Special forms of acne
- Acne neonatorum: This is already present at birth or occurs in the first few weeks of life. The sebaceous glands are stimulated by maternal androgens.
- Acne infantum: This is typical in the third to sixth month of life due to the influence of testosterone.
- Acne exocrine: This is a surface ulceration caused by constant manipulation and excoriation.
- Acne tarda: This is acne that occurs after puberty due to androgen effects. Hormonal disorders must be excluded.
- Acne venenata: This might develop through contact with tar, oils, halogens (chlorine), or cosmetics.
- Acne aestivalis (mallorca acne): This arises in a warm, humid climate in combination with the application of oily sun creams.
Rosacea is a chronic inflammatory, noninfectious disease of the sebaceous glands and connective tissues. It has a relapsing course in the central facial area. In contrast to acne, rosacea forms no comedones.
Etiology of rosacea
So far, the etiology of this disease is largely unexplained. But there are certain known factors that appear to deteriorate rosacea. Ultra-violet (UV) exposure, hot drinks, alcohol, spicy food, hormonal influences, and temperature changes can affect disease activity.
Clinical features of rosacea
- Stage 1: Rosacea is characterized by a flat redness on the face—the flush. In addition, telangiectasia and persistent erythema are present.
- Stage 2: Facial pustules and papules partially exceed the forehead’s hairline.

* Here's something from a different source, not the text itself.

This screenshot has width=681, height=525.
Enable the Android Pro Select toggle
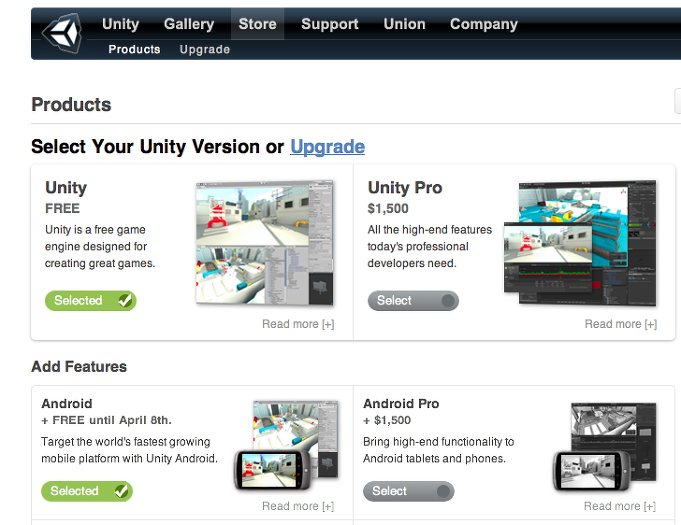409,491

- Stage 3: The rhinophyma is a tuberous hypertrophy of sebaceous glands in the nose.
Diagnosis of rosacea
For the diagnosis of rosacea, it is crucial to know the typical clinical picture. Ophthalmic rosacea occurs in up to 50% of cases and should, therefore, be excluded.
Treatment of rosacea
Particularly relevant for the treatment of rosacea is the avoidance of aggravating factors.
Stage 1 is treated with 0.75% metronidazole-containing externa. Stage 2 combines the therapy of stage 1 with a systemic antibiosis (doxycycline) or retinoids (low dose) over the course of several weeks. Rhinophyma can be treated using operational or laser surgical resection.

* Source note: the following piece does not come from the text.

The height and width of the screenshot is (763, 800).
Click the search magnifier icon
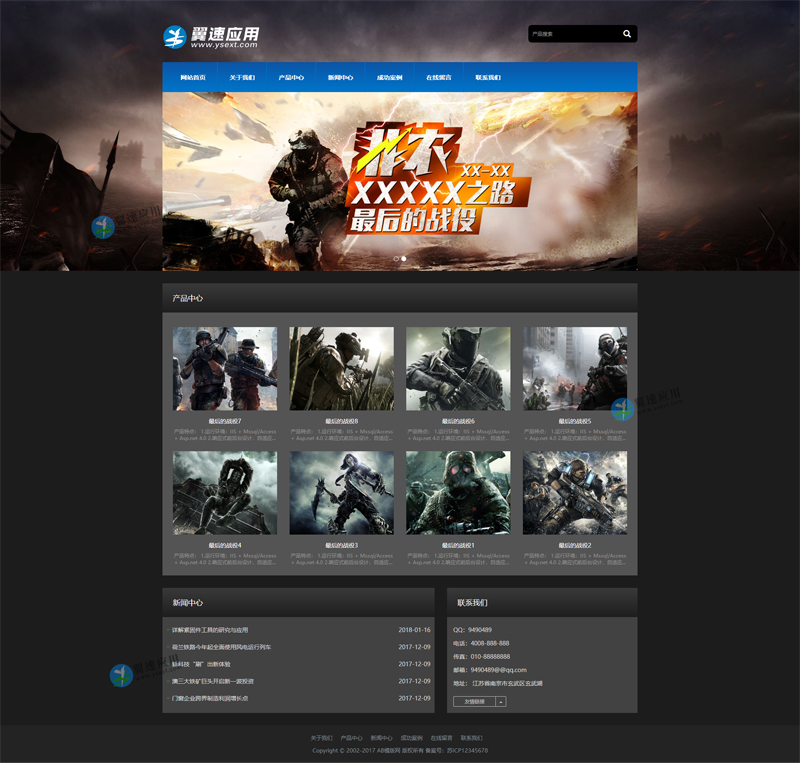(x=627, y=34)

Perioral dermatitis is an inflammatory skin disease that presents with facial rash and bumps around the mouth. It appears in perioral and periocular regions due to excessive skin care. This dermatosis mostly affects young women, who represent 90% of the cases, but it can also affect older women. In some cases, lesions may develop around the ears, eyes, or nose.

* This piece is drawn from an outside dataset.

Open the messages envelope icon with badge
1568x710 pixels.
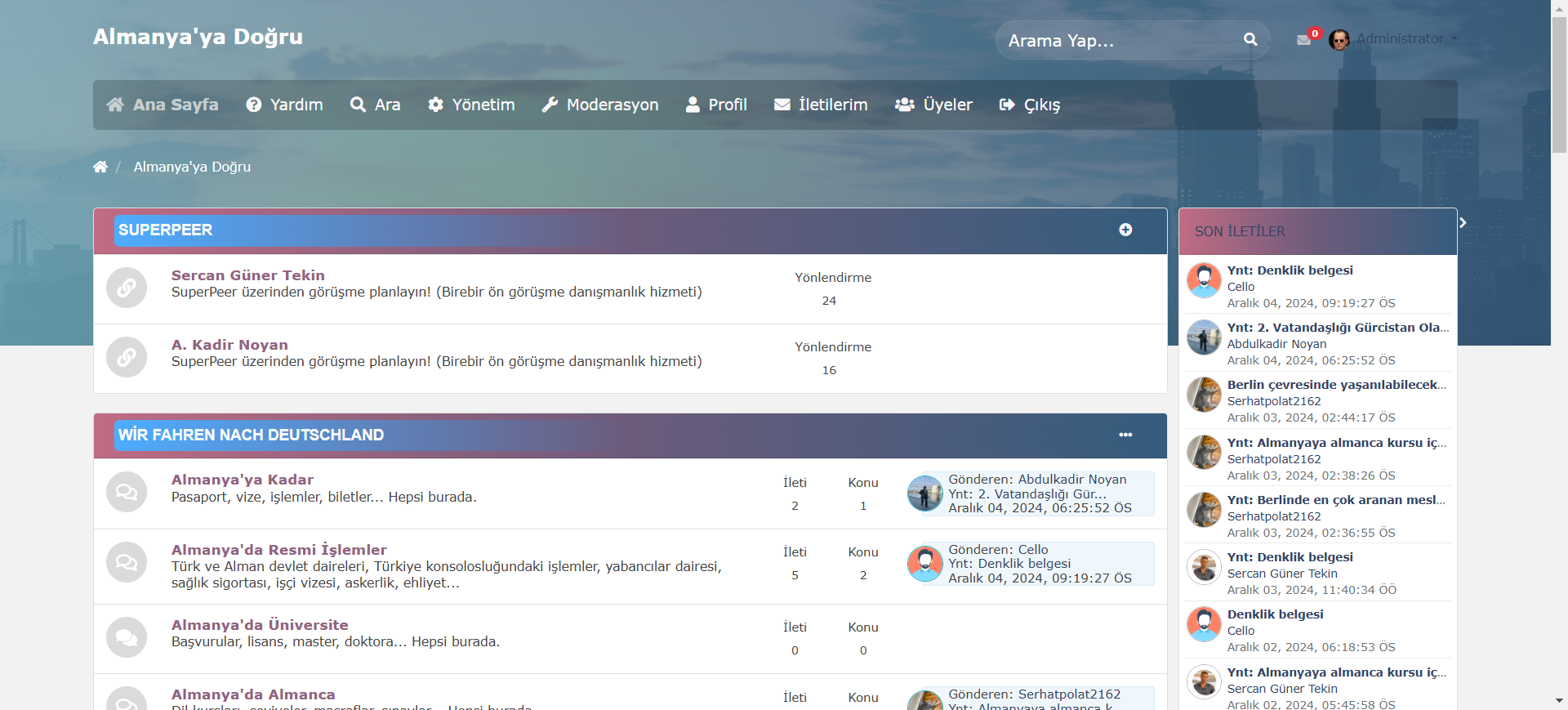[x=1304, y=39]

Etiology of perioral dermatitis
The etiology of this disease is still unclear. Factors that can trigger perioral dermatitis are excessive cosmetic care, the use of external corticosteroids, fluoridated toothpaste, soaps, and being exposed to stressful situations and hormonal disturbances.
The result of excessive care could lead to swelling of the horny layer, which disrupts the skin barrier and creates room for superinfections. Topical glucocorticoids often reinforce this effect.
Clinical features of perioral dermatitis
Small, bound follicular papules and pustules appear around the mouth and eyes. Burning and the feeling of skin tension are also typical symptoms.
Treatment of perioral dermatitis
The treatment of perioral dermatitis is ‘zero therapy.’ This treatment means that the patient should avoid all external causes of the condition. Initially, it usually progresses to a deteriorated condition in the first 2 weeks. For patients with the habit of using cosmetics, zero therapy is often very difficult to achieve. The patient should be informed about probable deterioration.
Oral or topical antibiotics may be considered for very severe cases with superinfection.